俺はポケットからスマートファンを取り出し、発信履歴から公平の電話番号が載っている画面を開いた。
しかし…………
「いや、それは駄目だ」
俺は確認をする為に、公平に電話をかけようとしたが、電話をかける事を思いとどまった。公平にはもう十分にお膳立てをしてもらっている。これ以上、公平の力を借りてしまう事は只の甘えだ。
桜がもし、俺の事を無意識にでも待っていてくれるのであれば、あの公園にいてくれているはすだ。桜が、少しでも俺に見つけてもらいたいという気持ちがあるのならば……
確証は無い。仮に公園に居たとしても、俺の事を待ってくれているという証明になんて全くならない。しかし、そんな気がするのだ。桜は、俺をあの公園で待ってくれていると。
俺は急いで公園の家の近くの公園へと向かった。6年前の……あの日桜を見付けた公園に……。
「はぁ、はぁ、はぁ……」
俺は全力で走って向かった。濡れた路面に時折足がもつれ、転びそうになりながらも全力で走った。

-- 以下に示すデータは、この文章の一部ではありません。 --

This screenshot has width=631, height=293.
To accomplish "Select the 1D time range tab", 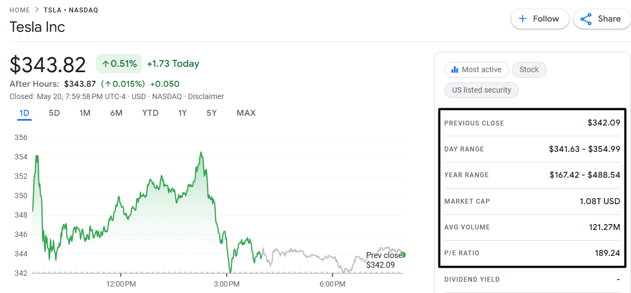I will click(25, 113).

もし桜がいなかったらどうする?つまりは、俺の事なんてこれっぽちも待ってくれている気持ちなんて無かったのか?そんな迷いを打ち消すように、俺は全力で走った。
公園はすぐ近くだ。あっという間に公園が見えてきた。そして、見えてきた公園のブランコに、傘をさして座っているであろう人影があった。

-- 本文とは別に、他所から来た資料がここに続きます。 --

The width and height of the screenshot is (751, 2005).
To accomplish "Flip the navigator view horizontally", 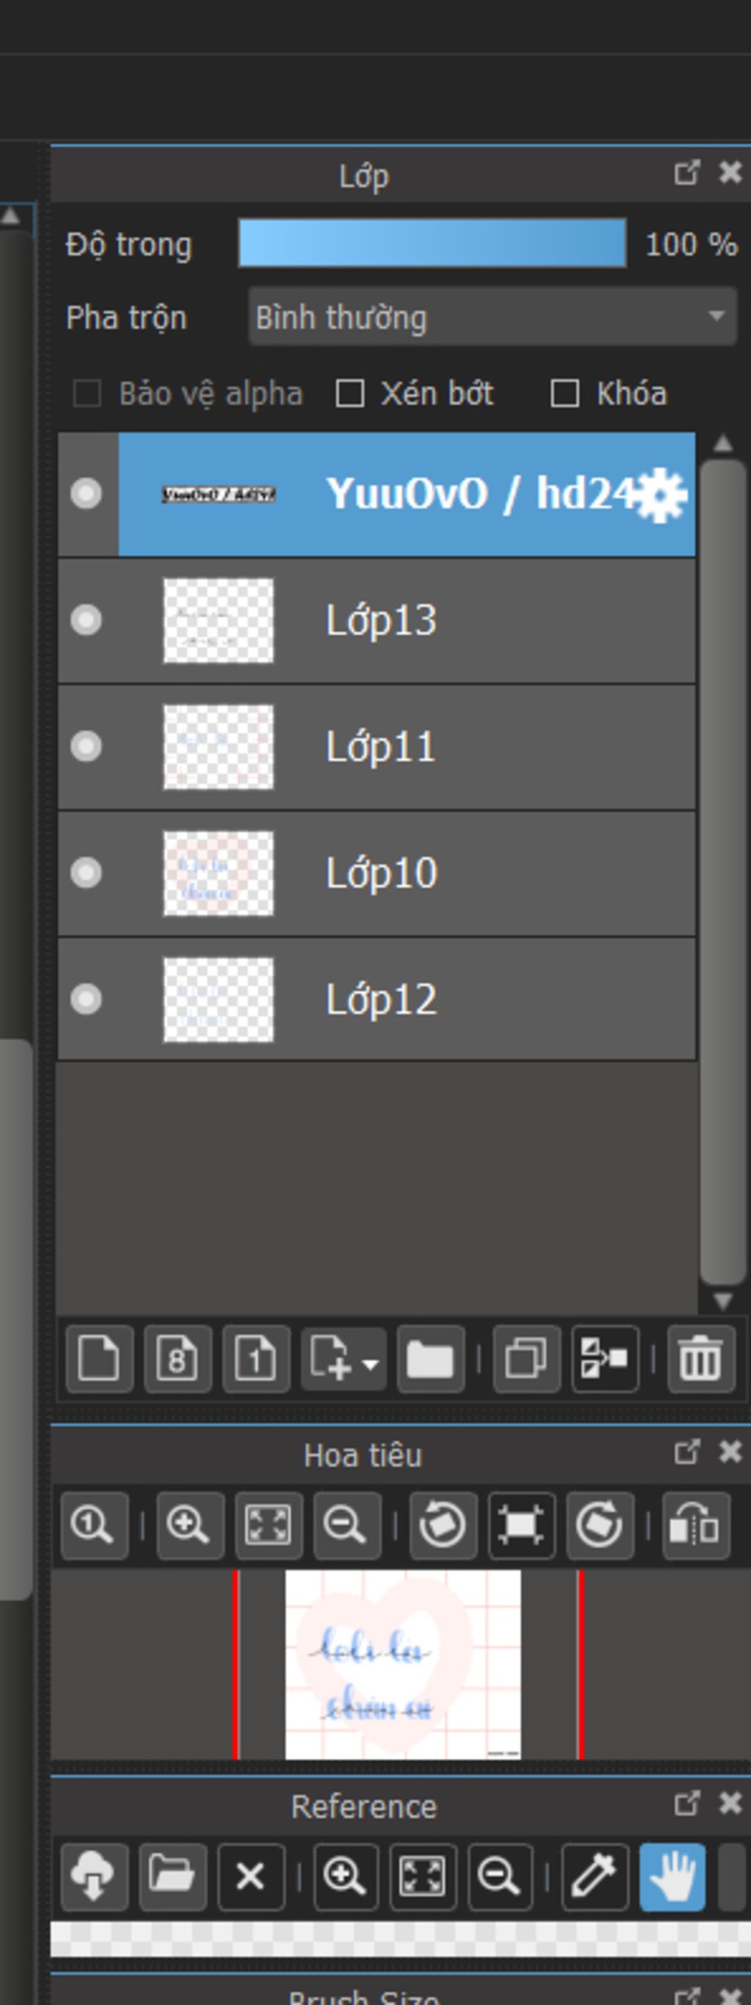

近づくにつれ、その人影の輪郭がはっきりとし、その姿を明確に見えるようになってきた。そのブランコに座っている人とは桜であった。
桜は、やはりこの公園に居てくれたのである。
「桜ぁ!!!」
「!?…………お、お義兄ちゃん……」
「はぁはぁ、良かったぁ……居てくれて……」
俺の大声での呼び掛けに、ビックリした様子を見せる桜。3日ぶりの対面である。たった3日しか会っていないだけなのに、何故か凄く久しぶりに会ったような気がする。

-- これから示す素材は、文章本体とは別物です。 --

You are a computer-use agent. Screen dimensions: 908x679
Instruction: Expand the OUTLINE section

久しぶりにあった桜は、今にも泣き出しそうな顔をしている。何処か俺に怯えているようにも見える……。
そうだよな、怖いよな…。だって、桜の事を叩いてしまってから会ってないもんな……。こんな暴力的な義兄、怯えられて当然だ。
でも……、今はそれでも桜に、俺の本当の気持ちを伝えるんだ。だから桜、お前の本当の気持ちを俺に教えてくれ。